Ma non tutti gli “irregolari” la pensano così. Simona e Federico, divorziati risposati: «Noi pensiamo che cambiare la dottrina del matrimonio, nel senso di ammettere ai sacramenti i divorziati risposati, non si tradurrebbe in un atto di maggiore misericordia, ma in uno svilimento del matrimonio cattolico», per questo dal Sinodo «ci aspettiamo una sempre maggiore attenzione per le persone ferite ma non un venir meno del patrimonio di fede e di valori espresso dalla dottrina cattolica». «Alla Chiesa chiediamo di comportarsi come una madre amorevole che accoglie i suoi figli, non come una madre arcigna che li punisce», perché «una madre deve certamente rimarcare l’errore commesso dal figlio, ma non può ricordargli ogni momento che ha sbagliato», dice invece Elio, divorziato e risposato con Helga. «La mia speranza è che la Chiesa cattolica possa seguire un giorno la prassi della Chiesa ortodossa, così che, dopo un cammino penitenziale, la coppia possa avere le nozze benedette».

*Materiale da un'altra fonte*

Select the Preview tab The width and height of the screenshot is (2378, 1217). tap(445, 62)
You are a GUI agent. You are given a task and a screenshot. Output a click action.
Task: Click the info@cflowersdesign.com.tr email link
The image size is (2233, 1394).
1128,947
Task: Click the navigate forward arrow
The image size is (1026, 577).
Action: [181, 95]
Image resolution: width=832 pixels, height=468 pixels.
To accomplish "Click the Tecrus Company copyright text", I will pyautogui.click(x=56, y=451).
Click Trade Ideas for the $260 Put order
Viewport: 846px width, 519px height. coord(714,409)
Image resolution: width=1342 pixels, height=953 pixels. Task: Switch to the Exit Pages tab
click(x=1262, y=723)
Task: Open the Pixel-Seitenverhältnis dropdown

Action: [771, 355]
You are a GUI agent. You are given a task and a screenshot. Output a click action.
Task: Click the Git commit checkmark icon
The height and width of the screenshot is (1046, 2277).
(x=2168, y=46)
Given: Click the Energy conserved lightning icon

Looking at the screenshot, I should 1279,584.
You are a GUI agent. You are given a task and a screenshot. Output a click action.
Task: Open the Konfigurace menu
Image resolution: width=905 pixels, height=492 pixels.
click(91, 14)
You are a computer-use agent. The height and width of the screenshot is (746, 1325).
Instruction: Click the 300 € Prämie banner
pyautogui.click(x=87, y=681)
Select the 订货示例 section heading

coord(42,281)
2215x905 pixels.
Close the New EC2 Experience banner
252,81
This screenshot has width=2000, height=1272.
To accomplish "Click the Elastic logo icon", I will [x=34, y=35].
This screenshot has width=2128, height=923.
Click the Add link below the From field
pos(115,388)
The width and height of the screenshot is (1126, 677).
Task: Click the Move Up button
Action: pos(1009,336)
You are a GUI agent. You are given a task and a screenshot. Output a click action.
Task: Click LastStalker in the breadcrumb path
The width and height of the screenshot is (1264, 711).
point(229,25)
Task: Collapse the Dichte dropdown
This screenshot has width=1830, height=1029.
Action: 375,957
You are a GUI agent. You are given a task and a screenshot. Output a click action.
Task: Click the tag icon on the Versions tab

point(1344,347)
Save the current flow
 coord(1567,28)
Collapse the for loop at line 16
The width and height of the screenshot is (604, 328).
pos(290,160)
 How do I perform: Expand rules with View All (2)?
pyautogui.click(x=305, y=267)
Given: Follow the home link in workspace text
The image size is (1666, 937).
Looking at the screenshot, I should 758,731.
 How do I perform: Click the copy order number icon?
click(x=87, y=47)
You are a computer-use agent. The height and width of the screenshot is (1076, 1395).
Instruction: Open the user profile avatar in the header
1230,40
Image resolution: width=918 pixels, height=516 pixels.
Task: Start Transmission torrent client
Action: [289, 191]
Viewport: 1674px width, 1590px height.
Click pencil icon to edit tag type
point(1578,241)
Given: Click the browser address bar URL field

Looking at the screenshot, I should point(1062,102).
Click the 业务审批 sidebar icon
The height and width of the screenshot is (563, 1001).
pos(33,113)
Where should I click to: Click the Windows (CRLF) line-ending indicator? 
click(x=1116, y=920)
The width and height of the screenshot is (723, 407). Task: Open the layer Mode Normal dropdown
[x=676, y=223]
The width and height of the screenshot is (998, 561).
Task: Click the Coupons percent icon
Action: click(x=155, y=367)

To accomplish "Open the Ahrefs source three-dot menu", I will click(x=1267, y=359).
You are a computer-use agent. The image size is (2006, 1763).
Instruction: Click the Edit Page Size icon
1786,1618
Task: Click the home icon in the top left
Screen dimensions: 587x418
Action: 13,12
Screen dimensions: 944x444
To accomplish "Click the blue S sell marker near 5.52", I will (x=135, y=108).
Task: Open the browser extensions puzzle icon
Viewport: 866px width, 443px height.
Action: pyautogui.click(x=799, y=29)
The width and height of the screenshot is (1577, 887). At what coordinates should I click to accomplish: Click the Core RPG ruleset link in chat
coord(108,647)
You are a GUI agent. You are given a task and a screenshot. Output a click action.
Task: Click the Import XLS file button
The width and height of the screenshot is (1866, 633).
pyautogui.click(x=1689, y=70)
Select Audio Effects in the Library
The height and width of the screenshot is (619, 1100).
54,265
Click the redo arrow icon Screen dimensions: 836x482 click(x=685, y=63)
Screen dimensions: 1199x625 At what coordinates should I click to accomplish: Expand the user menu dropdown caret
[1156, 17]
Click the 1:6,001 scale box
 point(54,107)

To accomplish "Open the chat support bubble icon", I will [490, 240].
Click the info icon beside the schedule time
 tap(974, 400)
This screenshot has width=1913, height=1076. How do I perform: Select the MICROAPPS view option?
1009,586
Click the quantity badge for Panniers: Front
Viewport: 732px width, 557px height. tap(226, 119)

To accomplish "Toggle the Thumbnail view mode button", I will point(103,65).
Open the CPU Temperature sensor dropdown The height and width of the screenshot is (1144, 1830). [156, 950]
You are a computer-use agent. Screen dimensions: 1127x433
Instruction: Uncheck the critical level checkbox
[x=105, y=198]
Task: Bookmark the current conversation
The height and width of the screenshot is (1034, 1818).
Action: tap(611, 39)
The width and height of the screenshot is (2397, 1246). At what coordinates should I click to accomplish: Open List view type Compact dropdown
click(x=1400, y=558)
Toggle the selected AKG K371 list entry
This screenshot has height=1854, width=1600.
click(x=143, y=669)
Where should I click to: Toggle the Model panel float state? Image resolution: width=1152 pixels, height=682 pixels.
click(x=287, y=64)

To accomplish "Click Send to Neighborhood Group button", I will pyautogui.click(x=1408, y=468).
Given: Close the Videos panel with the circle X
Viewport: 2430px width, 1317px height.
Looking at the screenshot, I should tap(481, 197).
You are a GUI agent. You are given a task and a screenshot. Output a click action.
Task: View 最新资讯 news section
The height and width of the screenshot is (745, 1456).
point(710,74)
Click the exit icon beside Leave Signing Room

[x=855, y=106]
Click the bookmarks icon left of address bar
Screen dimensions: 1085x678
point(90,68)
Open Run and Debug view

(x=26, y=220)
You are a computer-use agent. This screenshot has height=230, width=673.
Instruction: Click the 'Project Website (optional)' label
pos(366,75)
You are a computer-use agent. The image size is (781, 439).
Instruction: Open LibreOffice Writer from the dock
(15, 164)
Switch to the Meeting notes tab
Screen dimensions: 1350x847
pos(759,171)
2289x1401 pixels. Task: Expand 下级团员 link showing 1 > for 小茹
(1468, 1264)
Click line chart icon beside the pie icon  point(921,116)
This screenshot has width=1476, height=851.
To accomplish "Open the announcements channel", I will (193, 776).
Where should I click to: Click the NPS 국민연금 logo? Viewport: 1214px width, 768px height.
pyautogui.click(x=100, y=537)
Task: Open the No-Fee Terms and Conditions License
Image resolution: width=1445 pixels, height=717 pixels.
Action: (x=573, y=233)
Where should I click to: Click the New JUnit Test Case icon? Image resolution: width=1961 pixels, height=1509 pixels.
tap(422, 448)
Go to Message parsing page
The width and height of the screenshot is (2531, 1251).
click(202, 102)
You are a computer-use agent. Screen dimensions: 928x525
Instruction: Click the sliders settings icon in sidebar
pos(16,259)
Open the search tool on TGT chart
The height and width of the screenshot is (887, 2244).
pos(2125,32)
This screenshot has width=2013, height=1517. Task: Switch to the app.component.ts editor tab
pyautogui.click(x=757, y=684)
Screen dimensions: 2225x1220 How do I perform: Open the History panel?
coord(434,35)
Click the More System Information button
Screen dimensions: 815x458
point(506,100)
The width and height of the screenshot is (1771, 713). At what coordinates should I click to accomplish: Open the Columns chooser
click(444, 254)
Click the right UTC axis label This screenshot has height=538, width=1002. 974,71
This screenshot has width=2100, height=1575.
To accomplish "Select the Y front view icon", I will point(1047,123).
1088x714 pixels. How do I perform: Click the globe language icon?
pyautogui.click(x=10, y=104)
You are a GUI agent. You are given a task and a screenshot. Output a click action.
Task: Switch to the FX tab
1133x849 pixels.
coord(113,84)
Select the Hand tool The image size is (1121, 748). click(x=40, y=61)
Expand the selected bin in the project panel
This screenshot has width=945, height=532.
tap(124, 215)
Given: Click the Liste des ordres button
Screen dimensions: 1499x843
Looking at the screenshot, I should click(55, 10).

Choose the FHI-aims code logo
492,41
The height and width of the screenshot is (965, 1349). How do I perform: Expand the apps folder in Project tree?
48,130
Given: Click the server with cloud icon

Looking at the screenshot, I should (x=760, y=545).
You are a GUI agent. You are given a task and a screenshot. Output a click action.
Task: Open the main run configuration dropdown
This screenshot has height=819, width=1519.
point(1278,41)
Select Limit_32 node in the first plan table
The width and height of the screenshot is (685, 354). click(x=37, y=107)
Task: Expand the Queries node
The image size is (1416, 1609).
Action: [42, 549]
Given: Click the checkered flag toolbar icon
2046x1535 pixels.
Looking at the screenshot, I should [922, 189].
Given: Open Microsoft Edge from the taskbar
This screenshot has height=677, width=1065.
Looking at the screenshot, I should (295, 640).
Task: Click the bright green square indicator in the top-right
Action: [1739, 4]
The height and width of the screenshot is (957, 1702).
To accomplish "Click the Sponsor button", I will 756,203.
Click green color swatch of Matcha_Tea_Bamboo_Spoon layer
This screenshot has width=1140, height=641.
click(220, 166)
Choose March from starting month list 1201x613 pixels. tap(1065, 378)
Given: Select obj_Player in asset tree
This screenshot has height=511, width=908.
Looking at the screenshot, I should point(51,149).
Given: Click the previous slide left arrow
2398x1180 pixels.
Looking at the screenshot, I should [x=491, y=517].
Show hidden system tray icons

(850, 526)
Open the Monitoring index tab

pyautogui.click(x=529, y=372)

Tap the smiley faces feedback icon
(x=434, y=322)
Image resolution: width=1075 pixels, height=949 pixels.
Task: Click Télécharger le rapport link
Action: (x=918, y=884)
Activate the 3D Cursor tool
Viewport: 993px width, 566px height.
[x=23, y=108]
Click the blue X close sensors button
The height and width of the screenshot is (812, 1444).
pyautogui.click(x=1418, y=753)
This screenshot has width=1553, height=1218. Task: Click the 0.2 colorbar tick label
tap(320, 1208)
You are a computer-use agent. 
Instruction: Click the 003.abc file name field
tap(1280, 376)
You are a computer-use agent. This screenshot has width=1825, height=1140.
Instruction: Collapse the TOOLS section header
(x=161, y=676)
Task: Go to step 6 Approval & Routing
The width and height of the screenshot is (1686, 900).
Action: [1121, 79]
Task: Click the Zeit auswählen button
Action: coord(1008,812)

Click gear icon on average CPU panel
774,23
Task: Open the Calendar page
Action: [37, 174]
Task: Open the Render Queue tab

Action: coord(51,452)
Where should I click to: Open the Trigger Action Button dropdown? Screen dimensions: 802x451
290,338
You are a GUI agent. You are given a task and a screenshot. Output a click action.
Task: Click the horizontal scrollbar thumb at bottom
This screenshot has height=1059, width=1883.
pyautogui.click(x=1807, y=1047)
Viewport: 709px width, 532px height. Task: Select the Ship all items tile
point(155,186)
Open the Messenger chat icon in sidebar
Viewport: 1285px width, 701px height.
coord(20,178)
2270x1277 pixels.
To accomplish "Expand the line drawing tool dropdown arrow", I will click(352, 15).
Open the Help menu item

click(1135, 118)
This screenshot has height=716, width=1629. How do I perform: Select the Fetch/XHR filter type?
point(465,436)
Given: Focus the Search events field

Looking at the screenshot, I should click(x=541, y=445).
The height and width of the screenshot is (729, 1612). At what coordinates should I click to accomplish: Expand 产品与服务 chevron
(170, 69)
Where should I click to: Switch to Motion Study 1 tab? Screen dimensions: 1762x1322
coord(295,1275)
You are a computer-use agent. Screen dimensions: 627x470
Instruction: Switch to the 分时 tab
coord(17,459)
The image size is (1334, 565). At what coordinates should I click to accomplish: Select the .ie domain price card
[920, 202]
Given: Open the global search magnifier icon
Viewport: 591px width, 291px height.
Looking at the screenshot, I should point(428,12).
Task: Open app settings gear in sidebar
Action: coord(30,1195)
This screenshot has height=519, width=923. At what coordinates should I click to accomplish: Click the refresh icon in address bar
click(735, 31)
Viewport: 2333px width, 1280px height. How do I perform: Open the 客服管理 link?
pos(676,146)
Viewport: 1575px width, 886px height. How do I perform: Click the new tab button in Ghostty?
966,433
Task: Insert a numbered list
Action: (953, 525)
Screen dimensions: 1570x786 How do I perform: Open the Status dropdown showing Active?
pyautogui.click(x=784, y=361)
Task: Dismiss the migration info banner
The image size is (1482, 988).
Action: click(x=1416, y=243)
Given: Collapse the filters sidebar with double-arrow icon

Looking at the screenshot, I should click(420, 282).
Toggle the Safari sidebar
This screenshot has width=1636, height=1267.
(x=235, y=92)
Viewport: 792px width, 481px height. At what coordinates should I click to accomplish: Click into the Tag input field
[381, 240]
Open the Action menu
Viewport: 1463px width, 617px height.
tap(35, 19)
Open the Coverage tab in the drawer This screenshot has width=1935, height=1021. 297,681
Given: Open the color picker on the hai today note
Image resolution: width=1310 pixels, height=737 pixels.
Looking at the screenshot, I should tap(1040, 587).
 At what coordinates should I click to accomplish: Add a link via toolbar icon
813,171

Guardano alla prossima Assemblea del Sinodo con speranza Andrea e Dario, sposati in Canada, con tre figli: «Speriamo in una comunità ecclesiale che sappia prendersi cura delle persone omosessuali che sentono ardere dentro se stesse il desiderio di una vita affettiva di coppia e che sappia includere le coppie omosessuali, abbracciarle e guidarle, affrancandosi dalle battaglie ideologiche, forte della consapevolezza che l’Amore di Cristo è per tutti e per tutti è fonte di vita in abbondanza».

Tante storie che compongono un mosaico di quella che è realmente la comunità cristiana, fatta di donne e uomini innervati dalla fede e immersi nella storia. Tutti parlano ai vescovi, che ad ottobre si riuniranno per l’Assemblea ordinaria del Sinodo sulla famiglia, e a papa Francesco, che alla fine dovrà decidere. Chiedono di essere ascoltati e accolti, perché «essere tollerati non ci basta», dicono Liliana e Paolo, divorziati risposati anche loro. In attesa, con speranza. Sarà così?